Меня освободили, ведь дело получило широкую огласку, со всех концов света стали поступать протесты. Почему они выпустили меня на свободу, я так и не мог понять. Так просто было предоставить мне возможность умереть «естественной смертью», как это проделывалось со многими. Я поехал в Швейцарию. Я отдал все, что у меня было. Принял все меры, чтобы освободить из концлагеря мою жену и дочь. Тут-то я узнал, что их нет в живых, и я уехал в Австралию.

На родину я вернулся, как только кончилась война: до меня дошли слухи, что моя дочь жива. Но была и еще причина. Как и многие, я верил, что Нюрнбергский процесс положил конец нацистской Германии. В память жены и всех тех, кто пострадал от рук немцев — среди них был и брат вашей матери, — я счел своим долгом принять участие в строительстве новой Германии. Я горячо верил, что Германия возродится к новой жизни, верил в справедливость. Я чувствовал, что еще способен жить и работать. Мне обещали, что мои страдания и мои потери будут возмещены. Но разве можно возместить утрату любимого существа?

Сложив ладони рук, он коснулся ими лба, как человек, совершающий молитву.

— Начались поиски. Я получил доказательство, что жена погибла в газовых камерах Освенцима. Узнал, что мой брат зверски убит в Бухенвальде.

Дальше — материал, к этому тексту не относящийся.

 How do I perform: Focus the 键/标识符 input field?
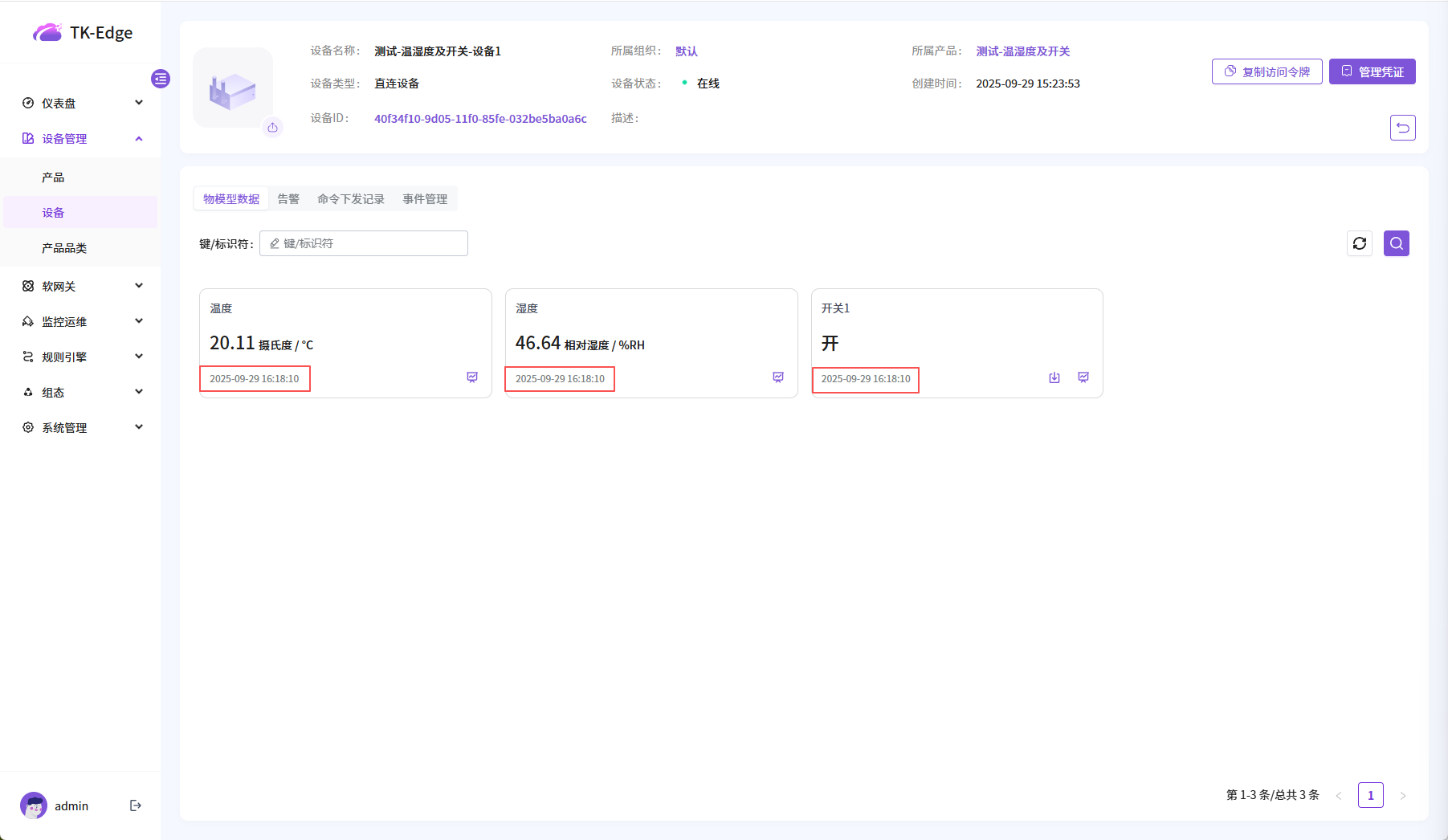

Через Красный Крест я наконец разыскал свою дочь Брунгильду. Уже в самом конце войны она оказалась в концентрационном лагере в Равенсбруке. Она вышла из лагеря совершенно больной и долго пролежала в больнице. Мы вместе вернулись в город, где я родился и вырос. По закону мне полагалась пенсия по инвалидности и возмещение потерь. Я подал заявление.

Никогда не забуду тот день, когда я пришел со своим заявлением в соответствующее учреждение. Как только я назвал свое имя, чиновник (бывший эсэсовец) набросился на меня: «Кто просил вас вернуться? Такие люди, как вы, чистое недоразумение. Двадцать лет вы только и занимались тем, что клеветали на правительство Германии. Что вам не сиделось там, куда вы бежали?» Он даже не предложил мне стул.

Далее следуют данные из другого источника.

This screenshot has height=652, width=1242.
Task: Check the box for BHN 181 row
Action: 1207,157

Рассмотрение моего заявления день ото дня откладывалось под тем или иным предлогом — чисто техническим. Юридически я не являлся «жертвой». Одна газета договорилась даже до того, что назвала меня преступником, ссылаясь при этом на мое «тюремное заключение», то есть на те годы, которые я провел в концентрационном лагере. Доктора один за другим утверждали, что нет никакого основания приписывать мой ревматизм пребыванию в холодных камерах Дахау. Вся эта история длилась два года. Свои сбережения я истратил на адвокатов. Я стал одержим поисками справедливости. Брунгильде также было отказано в возмещении. Все было обставлено весьма корректно. Вы, наверное, заметили, что в нас, немцах, живет дух бюрократизма? От моей дочери они просто отмахнулись, сославшись на параграф сто сорок восемь БЕГ. Она не принадлежала к немецкой нации. Почему? Объяснять слишком долго. И какое еще может быть объяснение, кроме того, что в нынешней Германии, как и двадцать пять лет назад, подлецы толкуют закон по своему усмотрению!